The stalling of the political process, coupled with the threat of increasing poverty as a result of the cost of living crisis, means more families are likely to get into difficulty, says Jones.
High vacancy rates
Another key priority for the review is addressing high vacancy rates within children’s social work.
Earlier this month, a senior social work manager speaking anonymously to Professional Social Work magazine warned of a recruitment timebomb in children’s services in Northern Ireland (see September's edition).
The manager said high vacancy rates of up to 50 per cent in some departments, posts going unfilled, workers retiring and staff being promoted too quickly in a bid to plug gaps was creating the "conditions for bad things happening".
Addressing such issues should not wait until publication of the review's recommendations, Jones says.
“There are actions which can and should be taken now to mitigate some of those difficulties to start to see some progress.
“I am pushing hard while I am in Northern Ireland to start making that way forward happen.”
Among the actions he believes is needed is increasing the “skills mix” within social work teams.
“One of the things in Northern Ireland is it really treasures and wants to give priority to professionalism and professional competencies. That is a real strength.
“But one of the downsides of that is that we don’t sometimes have the skills mix across services we might have.
“We cajole social workers into doing tasks and undertaking roles that really don’t require the deployment of their full professional competencies.
“So I am pushing for a skills mix beside social workers to assist social workers in the work they are doing and make sure they can focus on deploying their core professional competencies.
“I am thinking about social work assistants, family support workers, more administrative capacity.”
Community social work
As a social worker starting his career in the post-Seebohm era of the 1970s, Jones puts great stock on community-based work.

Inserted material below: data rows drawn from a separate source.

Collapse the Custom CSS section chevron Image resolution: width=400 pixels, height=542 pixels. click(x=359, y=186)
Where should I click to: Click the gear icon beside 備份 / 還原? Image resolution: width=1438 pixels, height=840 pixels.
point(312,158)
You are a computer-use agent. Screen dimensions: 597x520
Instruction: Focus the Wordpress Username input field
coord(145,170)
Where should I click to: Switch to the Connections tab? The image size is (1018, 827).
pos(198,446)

“The core of children’s social care services is what happens in terms of understanding whether our families are struggling within communities and getting beside those families and giving that real attention to the core task,” he says.
“You need the capacity to do that, you need to be located close to those communities to do that and you need a workforce that is stable and continual in terms of getting to know those children and families.”

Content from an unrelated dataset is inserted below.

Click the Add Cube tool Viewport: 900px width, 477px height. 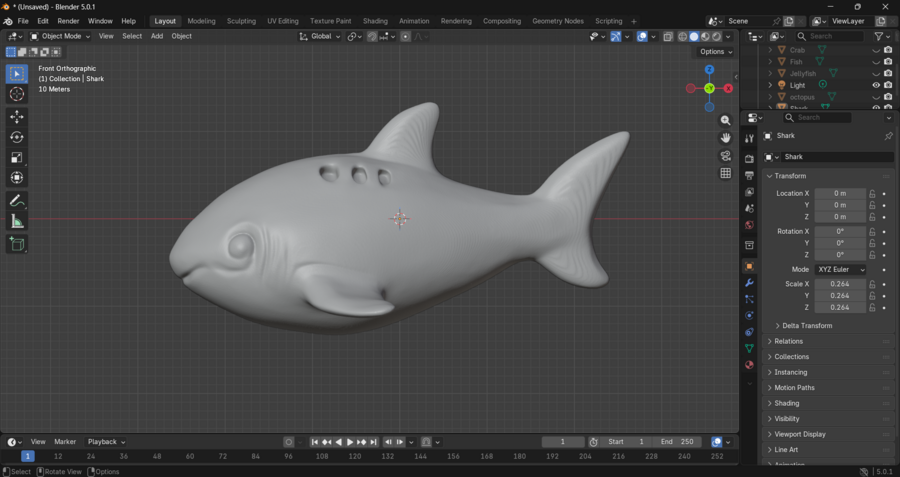point(17,244)
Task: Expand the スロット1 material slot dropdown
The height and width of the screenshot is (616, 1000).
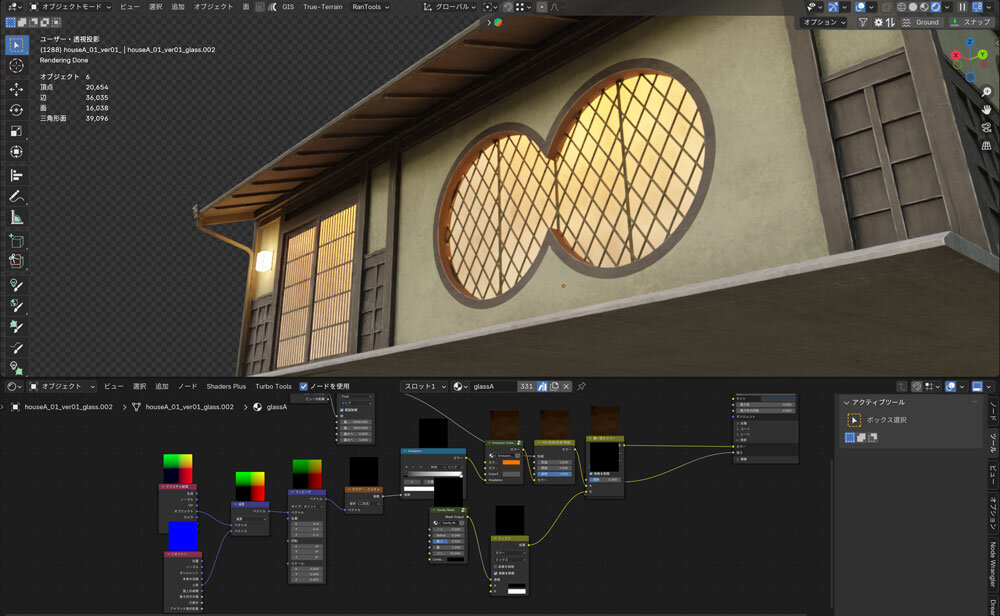Action: click(x=424, y=386)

One way in which Northern Ireland is promoting community social work is the rollout of generic social workers with reduced caseloads in GP practices.
The intention is for these to work in a more community-focused and less prescriptive way, with less bureaucracy.
Jones is also tasking the trusts to look at their systems in a bid to reduce “some of the bureaucracy and report writing and recording required of social workers”.
Workforce strengths and public sector ethos
This closeness of Northern Ireland’s social workers to the communities they work in is a strength in Northern Ireland, believes Jones.
“One of the things about Northern Ireland is that people stay in their local communities, they work in their local communities, they stay doing it for a long period of time.
“It is not unusual to find social workers who have been doing the job in the same area for 25 or 30 years. So there is tremendous commitment, tremendous experience.”
Another area of strength is Northern Ireland’s “strong” public sector ethos, says Jones.
“There is very little privatisation of children’s social care in Northern Ireland. The statutory children service still runs children’s homes. Foster care is still largely provided from statutory children’s services.
“There has been some movement towards employment agencies providing children’s social workers but not to the same extent in England.
“So there is a real strength of a public service commitment and tradition rather than the privatisation and profit-taking from children’s services we find in England.”
Ultimately, Jones believes that Northern Ireland has a good platform from which to build at better children’s social care service.
But at the moment, he says, "that platform at the moment is creaking, as it is across the rest of Britain, and we need to stabilise it".